[cgl_discussion] Re: [PATCH-RFC} 3 of 4 - New problem logging macros, plus template generation

Rusty Russell rusty at rustcorp.com.au
Mon Sep 23 22:47:15 PDT 2002

In message <3D8FC9F2.1020604 at pobox.com> you write:
> > +/*
> > + * introduce(), problem(), and detail() macros
> > + * Sample usage:
> > + *	problem(LOG_ALERT, "Disk on fire!",
> > + *		detail(disk, "%s", drive->name),
> > + *		detail(temperature, "%d", drive->degC),
> > + *		detail(action, "%s", "Put out fire; run fsck."));
> > + */
> action is policy, it does not belong in the kernel at all.

Yes, it's a bad example, but...

> Further, I not sure we need to add all this new infrastructure when
> we could obtain the same result via [off the top of my head] printk
> standards in key drivers.

They want to formalize it so you can template it.  Noone wants "ERR:
400001020567" on their console, so having a method of generating that
number from something which is readable in source (and by default
turns into a pretty printk) makes sense.

> Why don't you start out with a list of requirements that you want to see 
> from drivers?  Only then can we objectively evaluate our needs.
> You are proposing a solution without really making it clear what 
> problems you are solving.

Driver error collection and reporting.  You want an automated
catalogue of all the error messages the kernel can produce.  You want
them to be consistent.  You want to be able to control the verbosity.
You want to be able to attach other mechanisms to collect them.  You
want to combine them with your userspace logging systems to give a
picture of machine state (think thousands of remotely administered

You *can* do this with printk, but only the most disciplined of
drivers do (eg. Becker net drivers are really good at putting "eth0:"
etc in messages, others are not so great).

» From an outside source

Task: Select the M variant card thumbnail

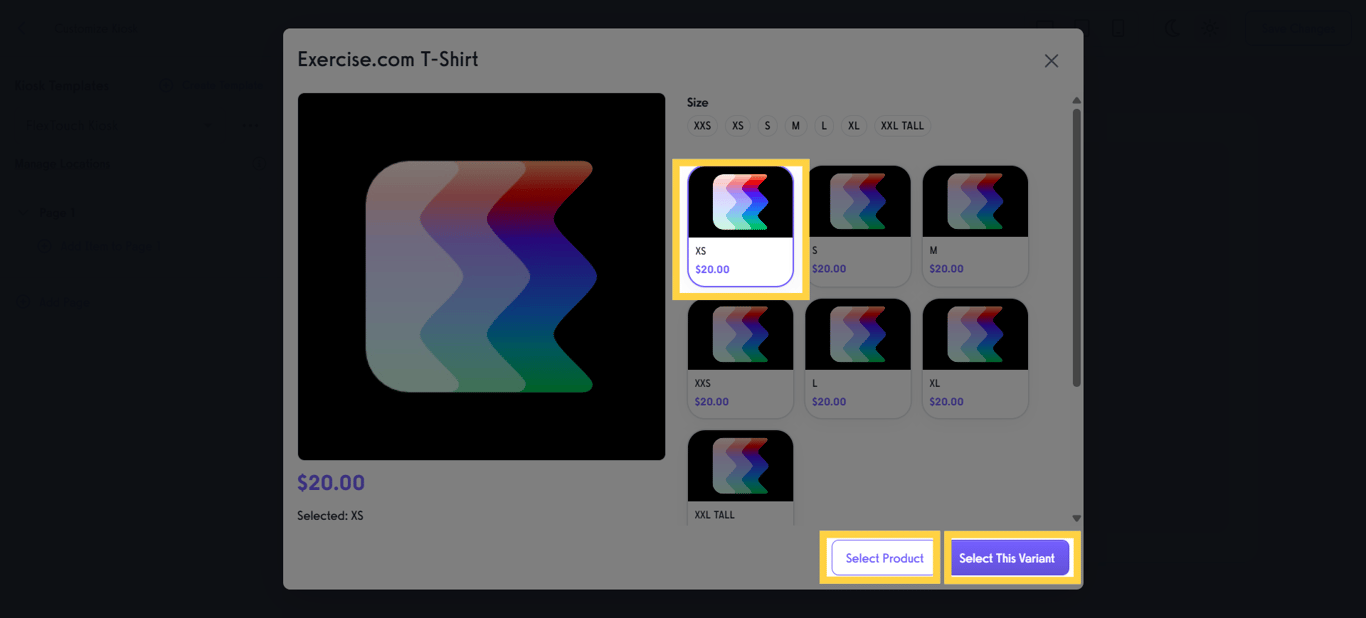Action: tap(975, 200)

For this to be useful, it has to be ubiquitous, and for that it has to
be *easier* than printk to use correctly (which is a hard challenge).

> If you actually want to standardize some diagnostic messages, it is a 
> huge mistake [as your scsi driver example shows] to continue to use 
> random text strings followed by a typed attribute list.  If you really 
> wanted to standardize logging, why continue to allow driver authors to 
> printk driver-specific text strings in lieu of a standard string that 
> applies to the same situation in N drivers.

I disagree.  In their non-printk backend, the strings are simply
hashed (with the driver name) into tokens: they're remarkably robust
against driver linenumber changes and minor code changes.

We don't have that much structure in the kernel: the helper macros the
minimal sufficient to ensure that the device is identified with every

There are nice things you can do with ratelimiting these messages
sanely as well, and translations.

I think the architecture is fairly sound, although the implementation
needs some tweaking.

  Anyone who quotes me in their sig is an idiot. -- Rusty Russell.